Ange Pitou/40
XL
FOULON
Billot nageait dans la joie.
Il avait pris la Bastille ; il avait rendu la liberté à Gilbert ; il avait été distingué par Lafayette, qui l’appelait par son nom.
Enfin il avait vu l’enterrement de Foulon.
Peu d’hommes à cette époque étaient aussi exécrés que Foulon ; un seul peut-être eût pu lui faire concurrence, c’était son gendre, monsieur Berthier de Savigny.
Aussi tous deux avaient joué de bonheur le lendemain de la prise de la Bastille.
Foulon était mort, et Berthier s’était sauvé.
Ce qui avait mis le comble à l’impopularité dont jouissait Foulon, c’est qu’à la retraite de monsieur de Necker il avait accepté la place du vertueux Genevois, comme on l’appelait alors, et qu’il avait été trois jours contrôleur général.
Aussi y avait-il eu force chants et danses à son enterrement.
On avait bien eu l’idée un instant de tirer le cadavre de la bière et de le pendre ; mais Billot était monté sur une borne, avait fait un discours sur le respect dû aux morts, et la voiture mortuaire avait continué son chemin.
Quant à Pitou, il était passé à l’état de héros.
Pitou était l’ami de monsieur Élie et de monsieur Hullin, qui daignaient lui faire faire leurs commissions.
Il était en outre le confident de Billot, de Billot, qui avait été distingué par Lafayette, comme nous avons dit, et que Lafayette chargeait quelquefois de faire la police autour de lui avec ses larges épaules et ses poings d’Hercule.
Depuis le voyage du roi à Paris, Gilbert, mis en communication par monsieur de Necker avec les principaux de l’Assemblée nationale et de la municipalité, travaillait sans relâche à l’éducation de cette révolution dans l’enfance.
Il négligeait donc Billot et Pitou, qui, négligés par lui, se jetaient avec ardeur dans les réunions bourgeoises, au sein desquelles on agitait des questions de politique transcendante.
Enfin, un jour que Billot avait passé trois heures à donner son avis aux électeurs sur l’approvisionnement de Paris, et que, fatigué d’avoir péroré, mais heureux au fond d’avoir fait l’orateur, il se reposait avec délices au bruit monotone des discours de ses successeurs, qu’il se gardait bien d’écouter, Pitou accourut tout effaré, se glissa comme une anguille dans la salle des séances de l’hôtel de ville, et d’une voix émue qui contrastait avec l’habituelle placidité de son accent :
— Oh ! monsieur Billot ! dit-il, cher monsieur Billot ! — Eh bien ! quoi ? — Grande nouvelle ! — Bonne nouvelle ? — Glorieuse nouvelle. — Quoi donc ? — Vous savez que j’étais allé au club des Vertus, barrière de Fontainebleau ? — Oui.

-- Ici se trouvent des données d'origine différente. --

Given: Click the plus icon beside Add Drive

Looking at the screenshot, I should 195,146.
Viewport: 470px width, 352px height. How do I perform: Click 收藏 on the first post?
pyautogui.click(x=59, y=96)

Eh bien ? — Eh bien ! on y disait une chose bien extraordinaire. — Laquelle ? — Vous savez que ce scélérat de Foulon s’est fait passer pour mort, et même a fait semblant de se laisser enterrer ? — Comment ! il s’est fait passer pour mort ? Comment ! il a fait semblant de se faire enterrer ? Il est, pardieu ! bien mort, puisque j’ai vu passer l’enterrement. — Eh bien ! monsieur Billot, il est vivant. — Vivant ? — Vivant comme vous et moi. — Tu es fou ! — Cher monsieur Billot, je ne suis pas fou. Le traître Foulon, l’ennemi du peuple, la sangsue de la France, l’accapareur, n’est pas mort. — Mais puisque je te dis qu’on l’avait enterré après une attaque d’apoplexie ; puisque je te répète que j’ai vu passer l’enterrement, et que j’ai même empêché qu’on le tirât de sa bière pour le pendre. — Et moi je viens de le voir vivant, ah ! — Toi ? — Comme je vous vois, monsieur Billot. Il paraît que c’est un de ses domestiques qui est mort, et à qui le scélérat a fait faire un enterrement d’aristocrate. Oh ! tout est découvert ; c’est par peur de la vengeance du peuple qu’il a agi. — Conte-moi cela, Pitou. — Venez un peu dans le vestibule, monsieur Billot, nous y serons plus à notre aise.
Ils sortirent de la salle et gagnèrent le vestibule.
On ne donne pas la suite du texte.